Despite the loss of Lorenzo, Ducati are still in a very comfortable position, Andrea Dovizioso having finished the day as fastest, despite sitting out FP2.

The Italian wasn’t alone in that choice: Marc Márquez, Cal Crutchlow, Pol Espargaro, and Jordi Torres all elected to skip the afternoon session, which started out damp, the track never really drying out fully by the end of the session, though half the field managed to squeeze in a couple of slow laps on slicks on a drying track at the end of the session.

MotoGP’s Asia-Pacific races tend to get lumped together in the popular imagination. They are “The Flyaways”, formerly three, now four races in parts East, a long way away from the homes of the vast majority of the paddock.

The triple header – Motegi, Phillip Island, and Sepang – is especially susceptible to this, as the three back-to-back races tend to leave the paddock in a state of constant befuddlement, fatigued from jet lag, and spending much of their time on 8+ hour flights between the various venues. Everything tends to become one big blur.

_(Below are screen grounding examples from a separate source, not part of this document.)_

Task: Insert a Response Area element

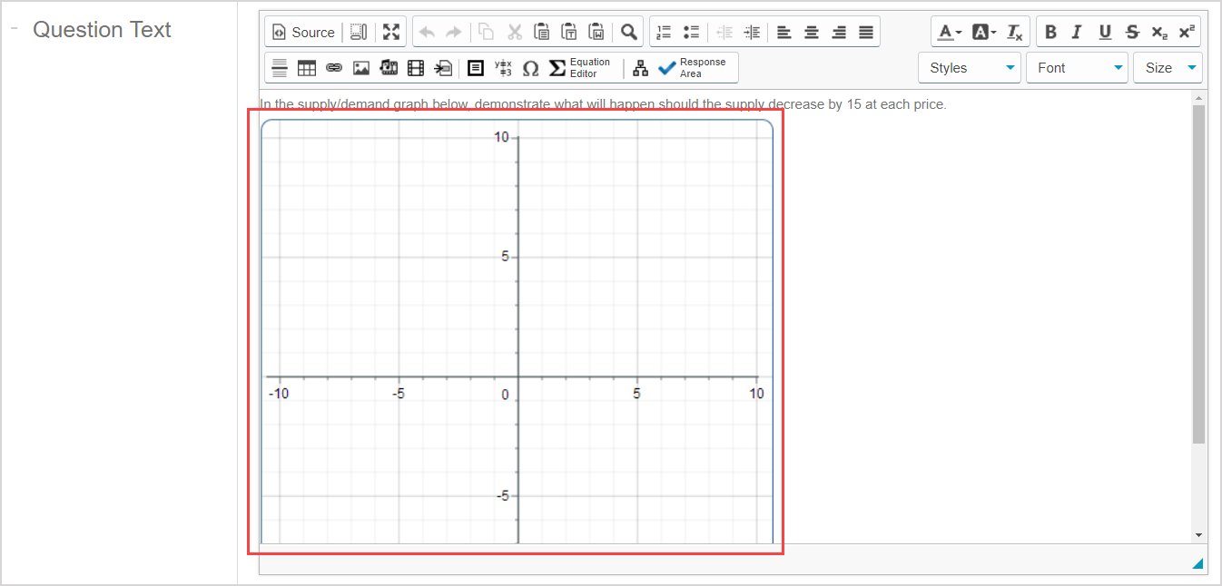Action: 693,67
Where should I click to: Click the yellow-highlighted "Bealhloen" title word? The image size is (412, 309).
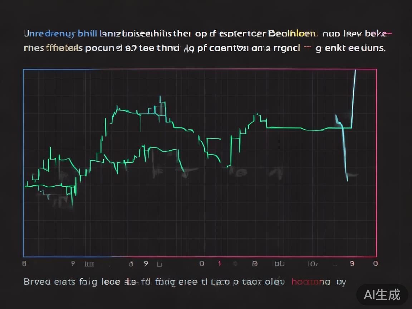coord(292,34)
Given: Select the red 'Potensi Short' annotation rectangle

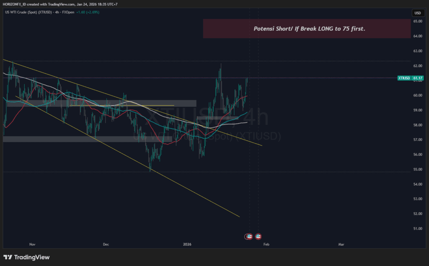Looking at the screenshot, I should (307, 28).
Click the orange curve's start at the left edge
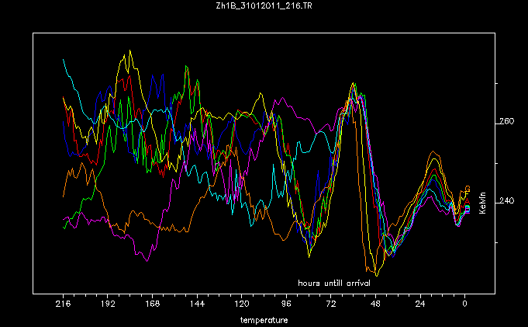Screen dimensions: 528x327 [x=64, y=197]
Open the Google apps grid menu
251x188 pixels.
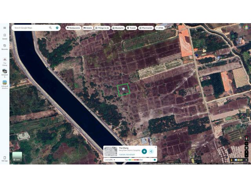click(x=240, y=27)

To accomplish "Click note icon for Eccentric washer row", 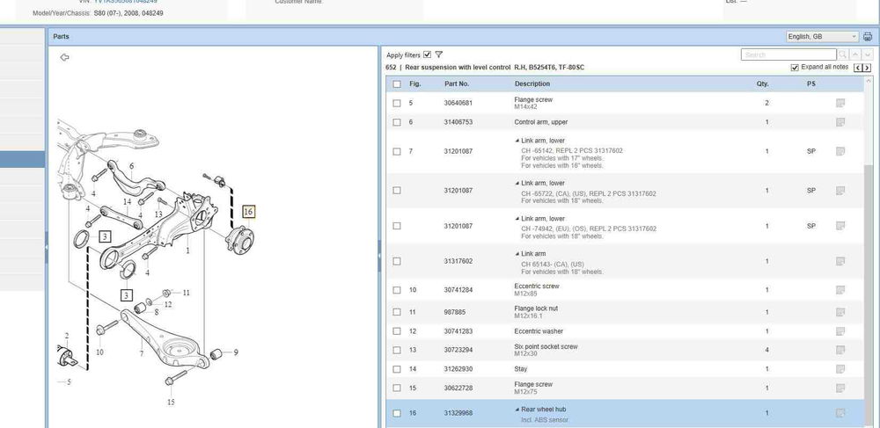I will pos(840,331).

Yet there are vast differences between all four flyaways. Leaving the crushing heat of Thailand, the paddock heads east to Motegi, a track where conditions can be almost Northern European, with mist, rain, and cold mornings.

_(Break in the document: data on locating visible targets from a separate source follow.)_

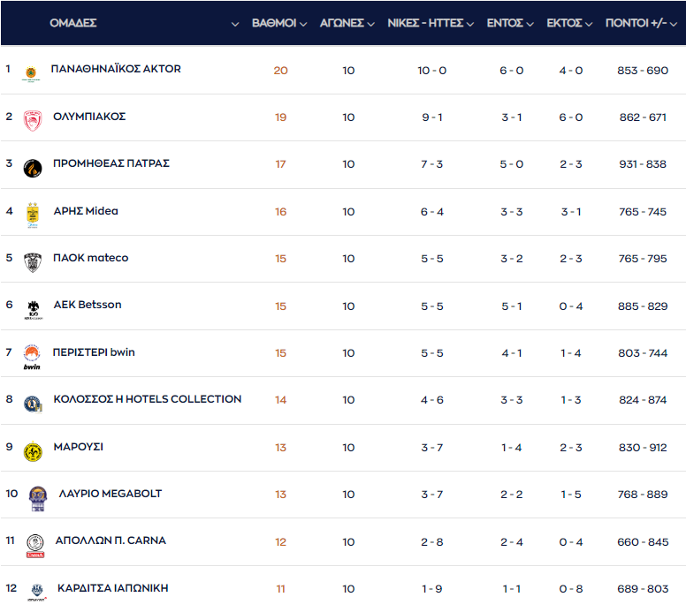
Task: Click the Kolossos H Hotels logo
Action: point(33,404)
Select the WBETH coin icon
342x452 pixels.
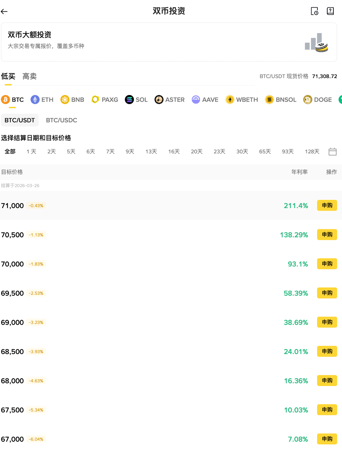pyautogui.click(x=230, y=100)
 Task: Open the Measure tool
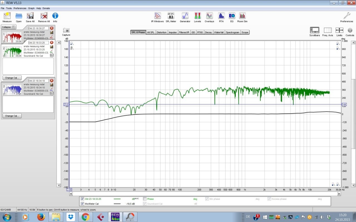[7, 17]
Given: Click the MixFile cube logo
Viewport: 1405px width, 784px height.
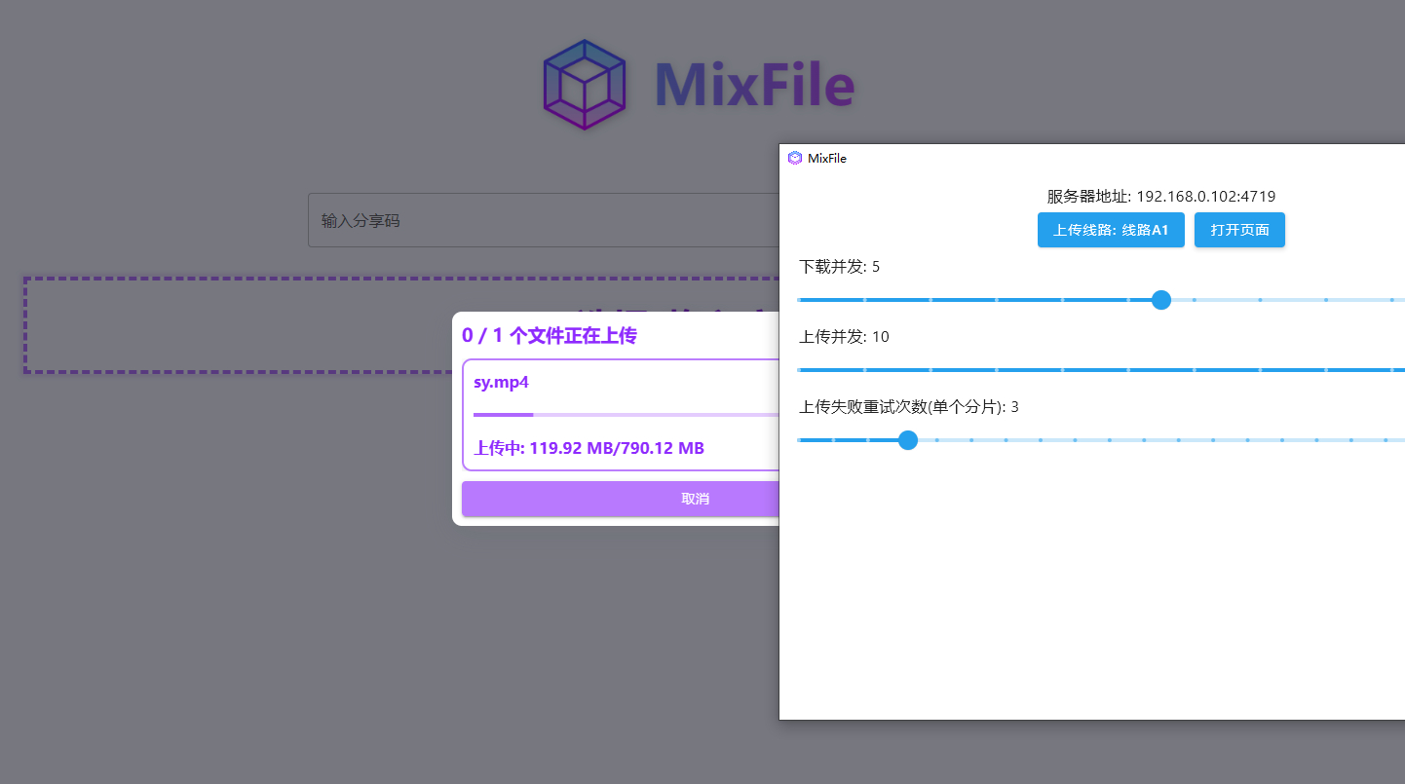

Across the equator to Australia, and the edge of the Bass Strait, from a massive circuit complex to an old-fashioned facility perched on a cliff above the sea, from stop and go to fast and flowing. Then north again to Malaysia, and more oppressive tropical heat.

Conditions, tracks, and cultures, all are different. Buriram lies in the heart of Thailand, a long way from the tourist-filled beaches. Motegi is up in the hills in central Japan, a place where the 21st Century meets a very traditional culture.

Phillip Island can be boiling hot or arctic cold, those two extremes often within 20 minutes of each other on what is essentially a vacation island. Sepang sits next to Kuala Lumpur, the epitome of a fast-growing Asian city, and a hodgepodge of cultures. The contrasts could hardly be greater.

Is the Chang International Circuit a great track? It depends how you look at it.

“The Buriram circuit is really, really good, the asphalt is working in a good way with hot conditions, that is not easy. Also the runoff areas are really good, the pit boxes,” Marc Márquez said, carefully avoiding any discussion of the layout. Andrea Dovizioso was not exactly complimentary about the layout.

“The track is not the best in our championship, but at the end, everything works well.” Hardly gushing praise.

It may not be the best track layout in the championship, but it served up a veritable feast of racing. Two scintillating support races, with fierce battles both in Moto3 and Moto2, and then the fifth closest podium in premier class racing, and the fourth closest top 15 in Grand Prix history, the gap between first and fifteenth just under 24 seconds.

The last three laps of the MotoGP race were all-out war, with the lead swapping multiple times as a result of impossible passes. And over 100,000 fans braving the searing heat, cheering on their heroes with as much passion as you will find anywhere in the world. Is the Chang International Circuit a great track? It is when you measure it in terms of spectacle and atmosphere. The Thai Grand Prix is a worthy addition to the calendar.

The layout may not be fast and flowing throughout, but the fact that it is split into two halves with very different characters helped to keep the field close. The necessity to preserve tires did the same: Michelin had prepared for a cooler monsoon heat, not the unusual dry heat which meant track temperatures were 10°C higher than anticipated.

All this, combined with a final corner ideally suited to do-or-die passing attempts, and a short run to the line meaning it really had to be all or nothing going into the final turn, and we had a recipe for fantastic racing in Thailand.